Optical flow of temperature reveals climate change patterns for agriculture and forestry

Abstract

The study of climate change's impact on terrestrial ecosystems is crucial for achieving societal and economic sustainability and human well-being. Domains like agriculture and forestry respond to climate change similarly to other terrestrial natural biomes, experiencing reductions in productivity, migration, and loss of biodiversity. However, there is a research gap in understanding climate velocity for different land cover and land use types, which could reveal vulnerability patterns in agriculture and forestry. To address this gap, we present the first study of climate velocity for major land cover and land use classes with a focus on major crop growing regions and functional forest types at the continental level. To enable this analysis, we introduce a new approach for estimating climate velocity based on optical flow.
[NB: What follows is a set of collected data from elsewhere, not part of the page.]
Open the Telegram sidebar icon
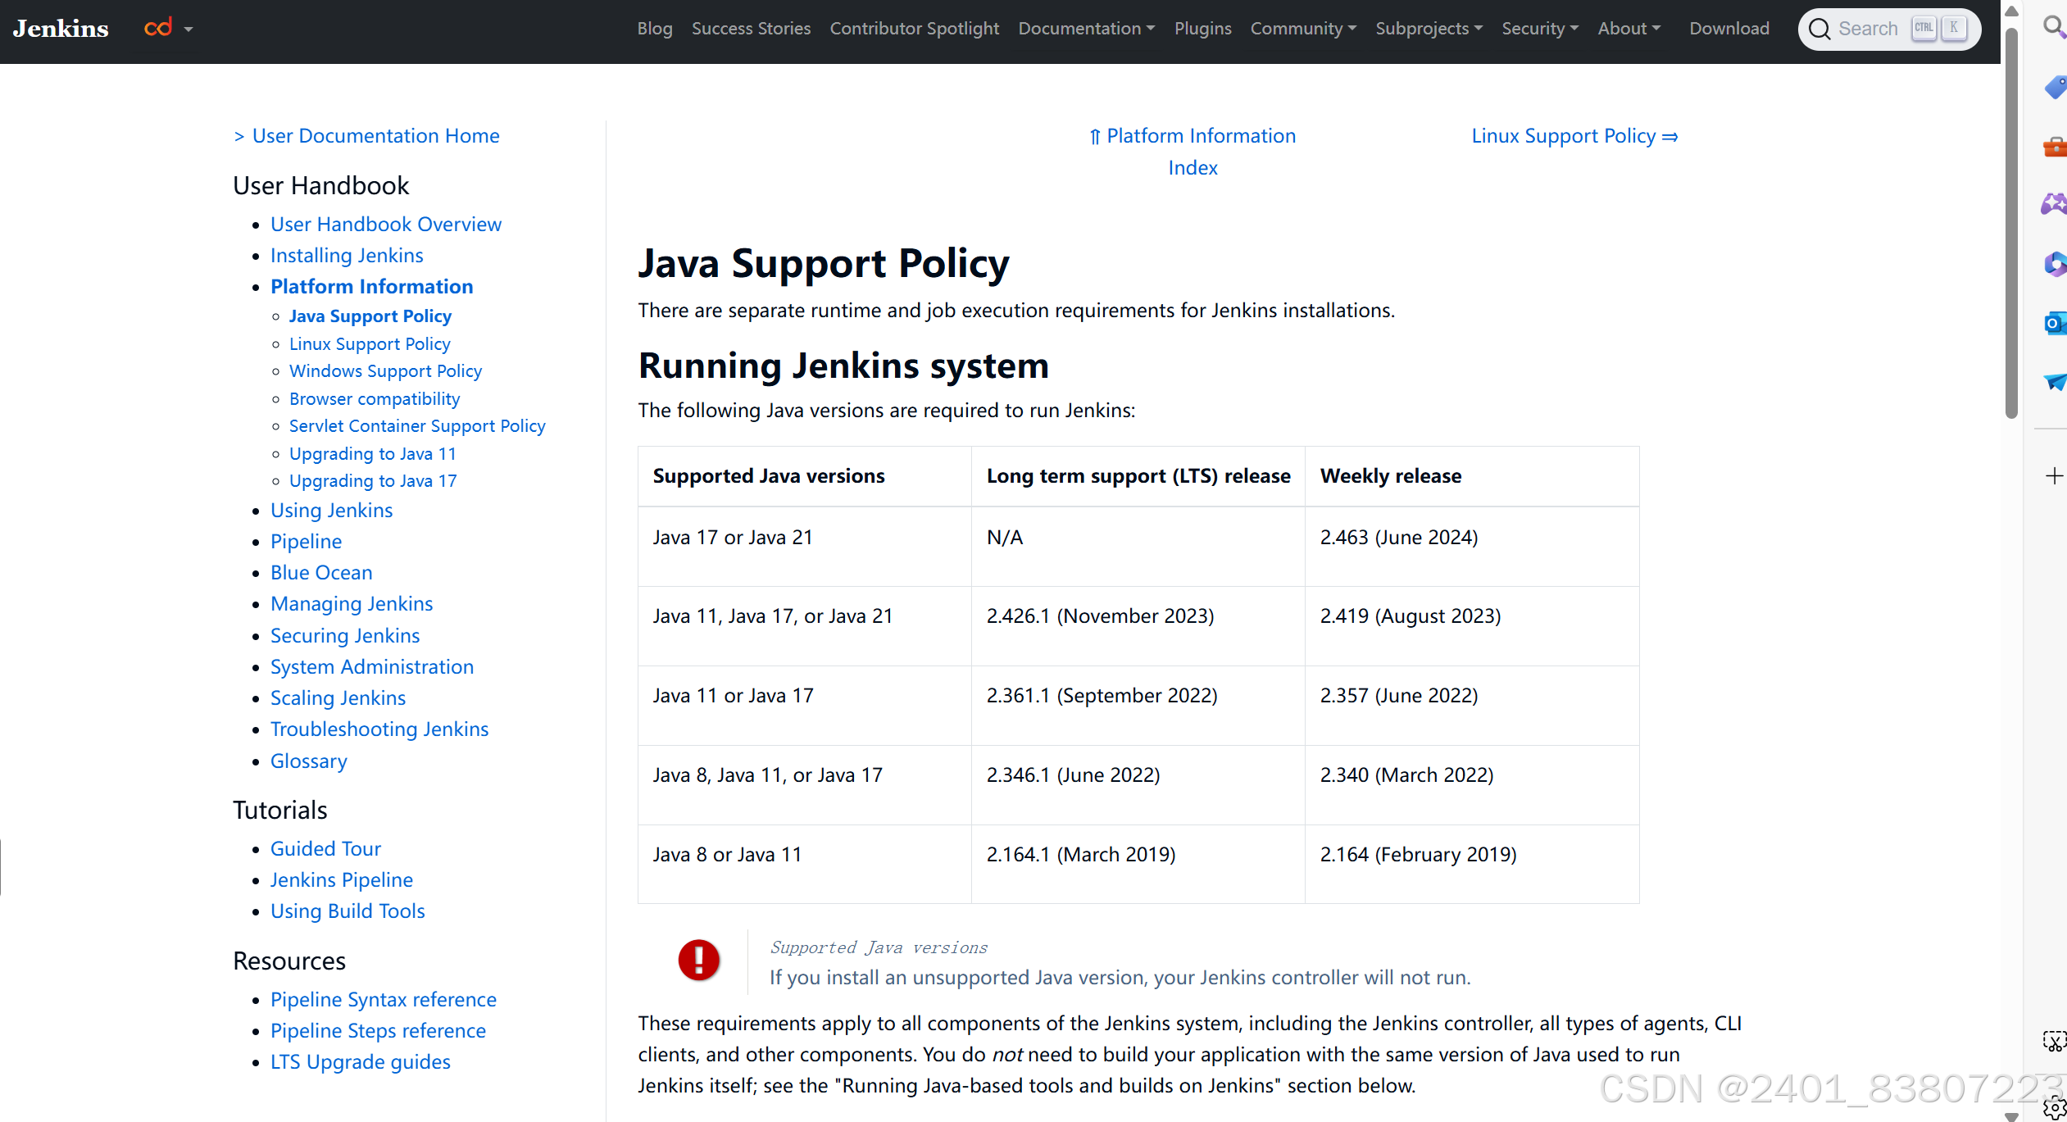 (x=2055, y=382)
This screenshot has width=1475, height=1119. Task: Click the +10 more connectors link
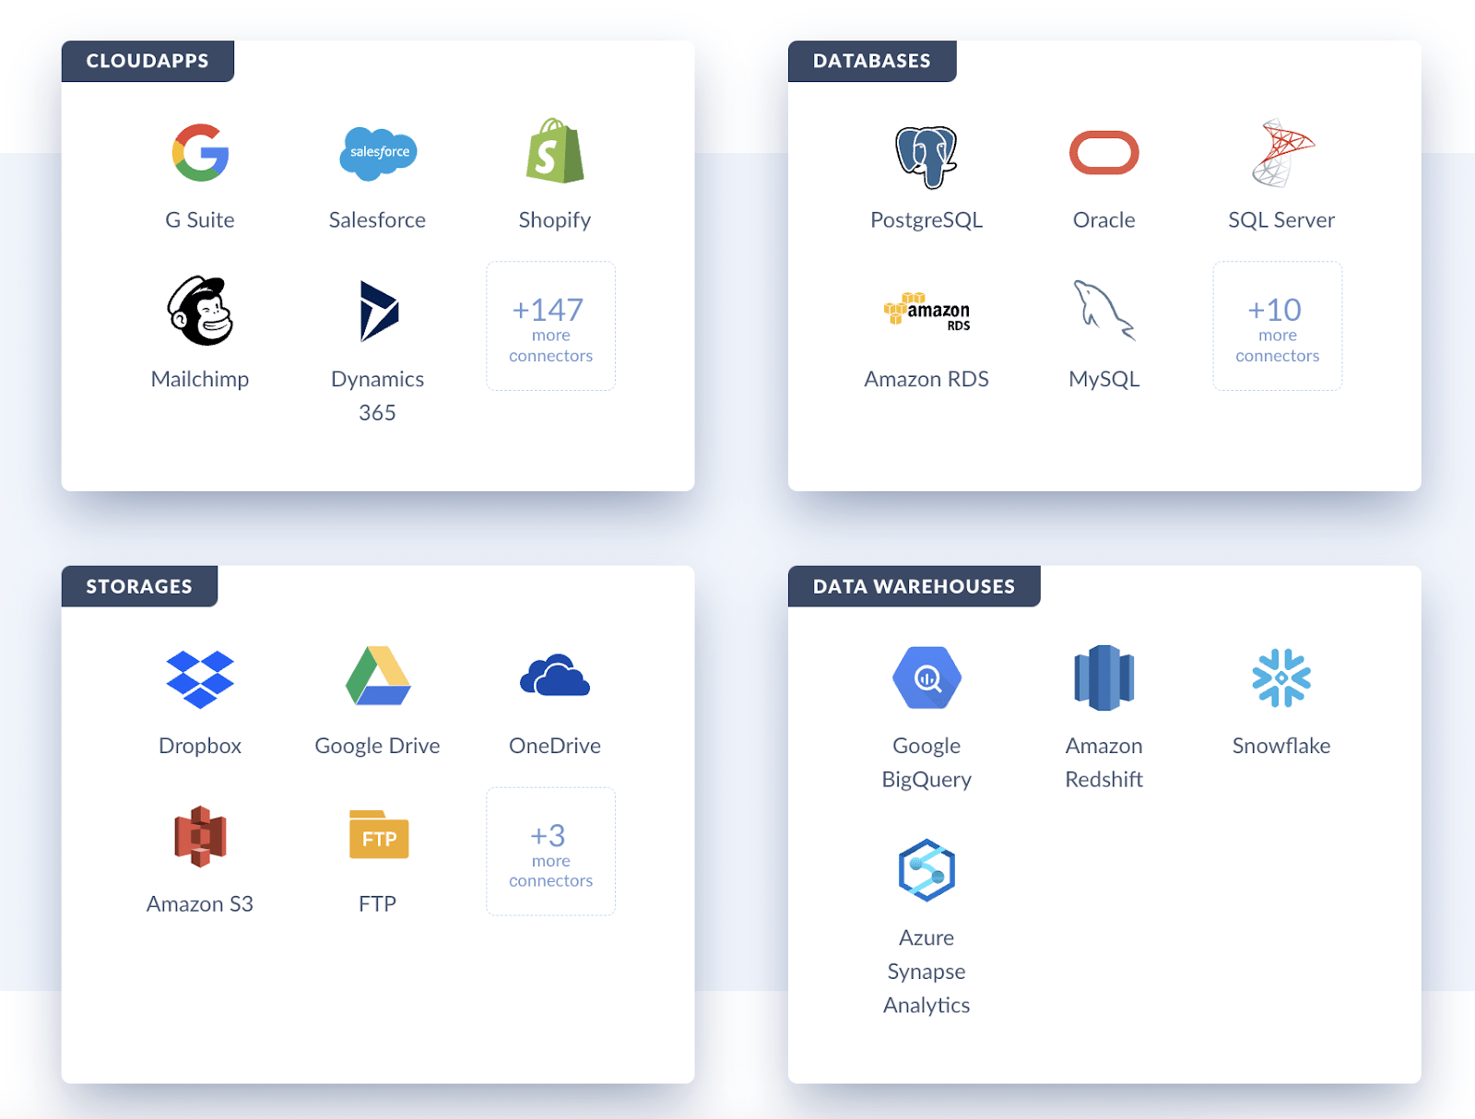point(1277,326)
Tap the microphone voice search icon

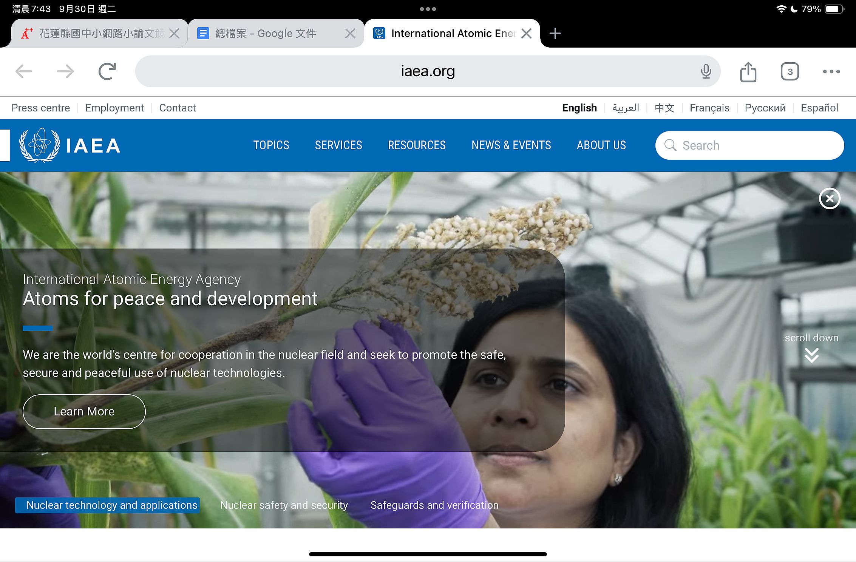point(706,71)
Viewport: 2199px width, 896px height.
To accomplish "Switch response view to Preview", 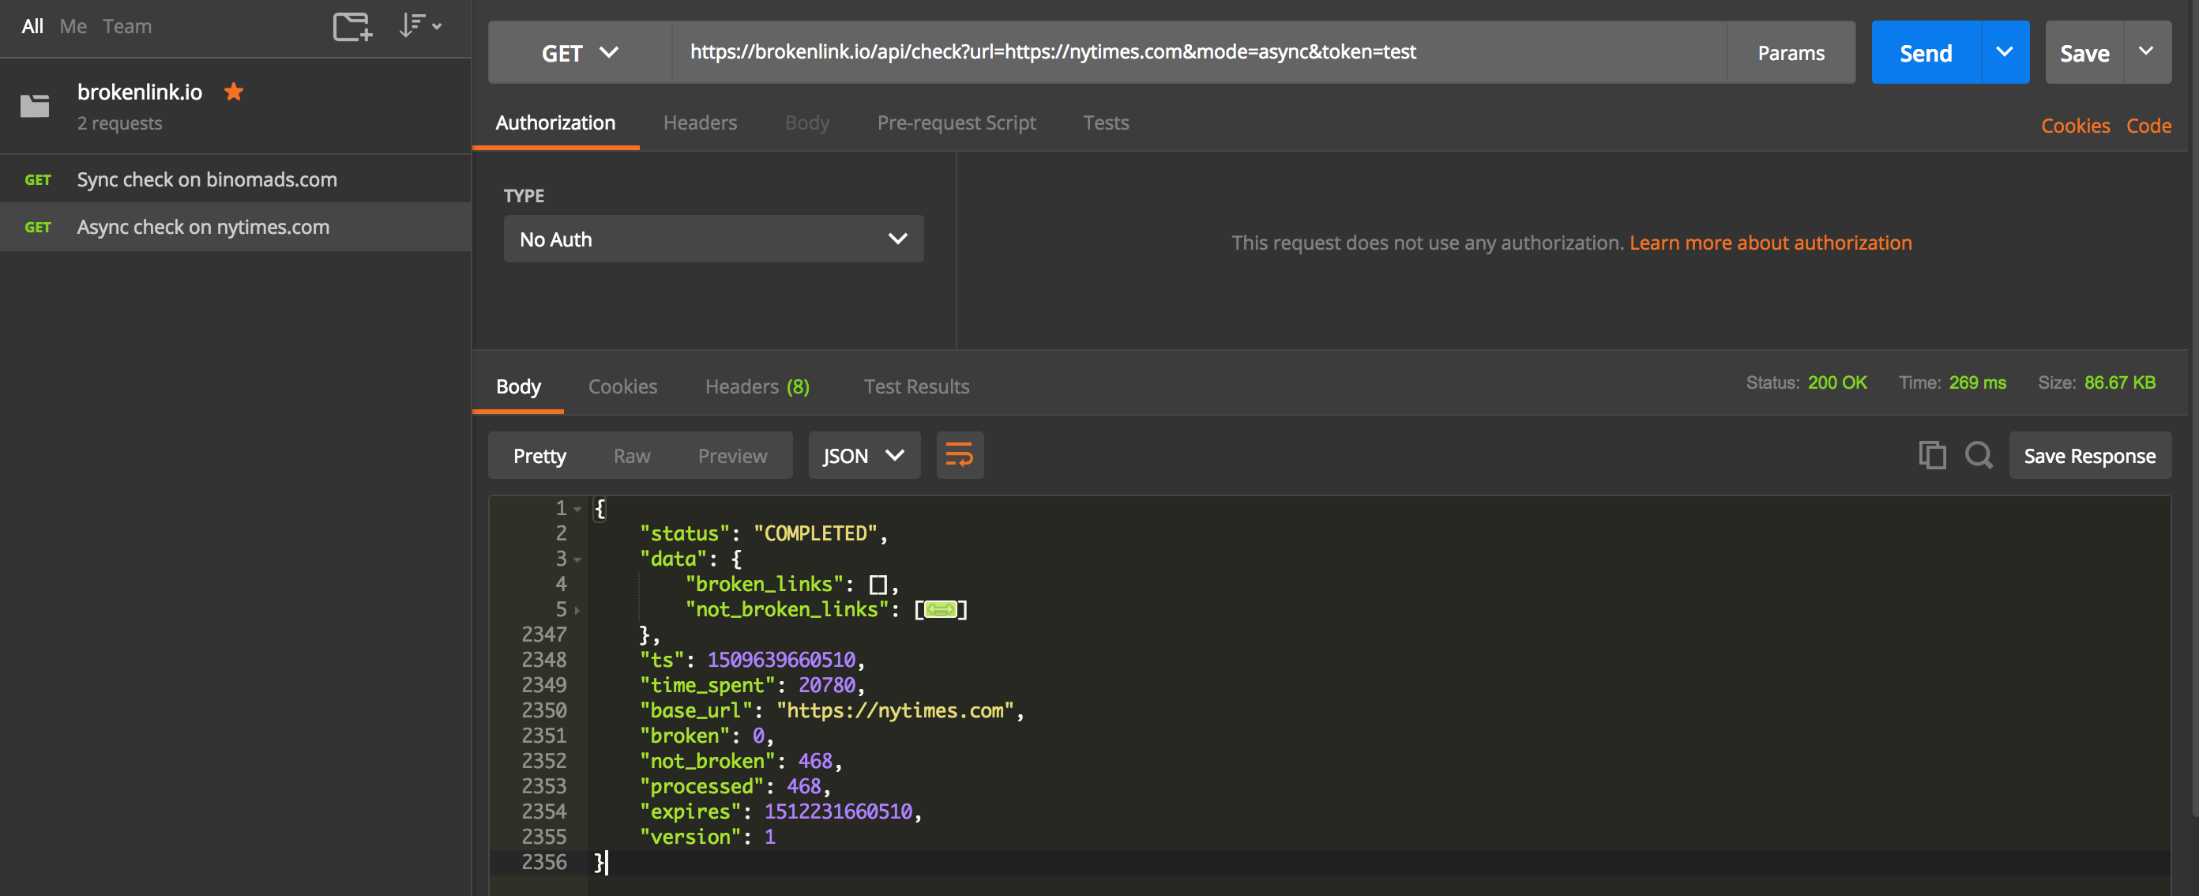I will pyautogui.click(x=732, y=456).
This approach allows us to conduct a global study, improve ecosystem interconnection representation, and reduce the model's sensitivity to noisy data and parametrization. Our study highlights the significant vulnerability to climate change of agriculture as a land cover type with a climate velocity 15% higher than of other vegetation land cover classes. Furthermore, the analysis of climate velocity for functional tree types reveals the highest expected impact on deciduous and evergreen needleleaf trees primarily concentrated in regions with the highest climate velocity, especially in sub-polar and temperate climates. Conversely, tropical forests dominated by evergreen broadleaf tree types exhibits marked variations in climate velocity with the highest rates in South America and Africa and three times lower in Asia. Additionally, our analysis of climate velocity for agriculture shows that North American croplands experience the highest climate velocity exceeding the global average by 32%. This trend is consistent for major crop types such as soybean that have higher climate velocity than globally for 49%, rapeseed and sunflower for 39%, cotton for 35%, maize for 32%, and wheat for 30%. Notably, areas dedicated to cereals, sugar beet, and sunflowers are located in zones with climate velocities higher than the global average by 15%, 12%, and 9%, respectively. These patterns indicate potential shifts in the agriculture and forestry structures in the near future that coherent with recent climate change studies and will have significant impact on the socio-economic dimension of humanity sustainability.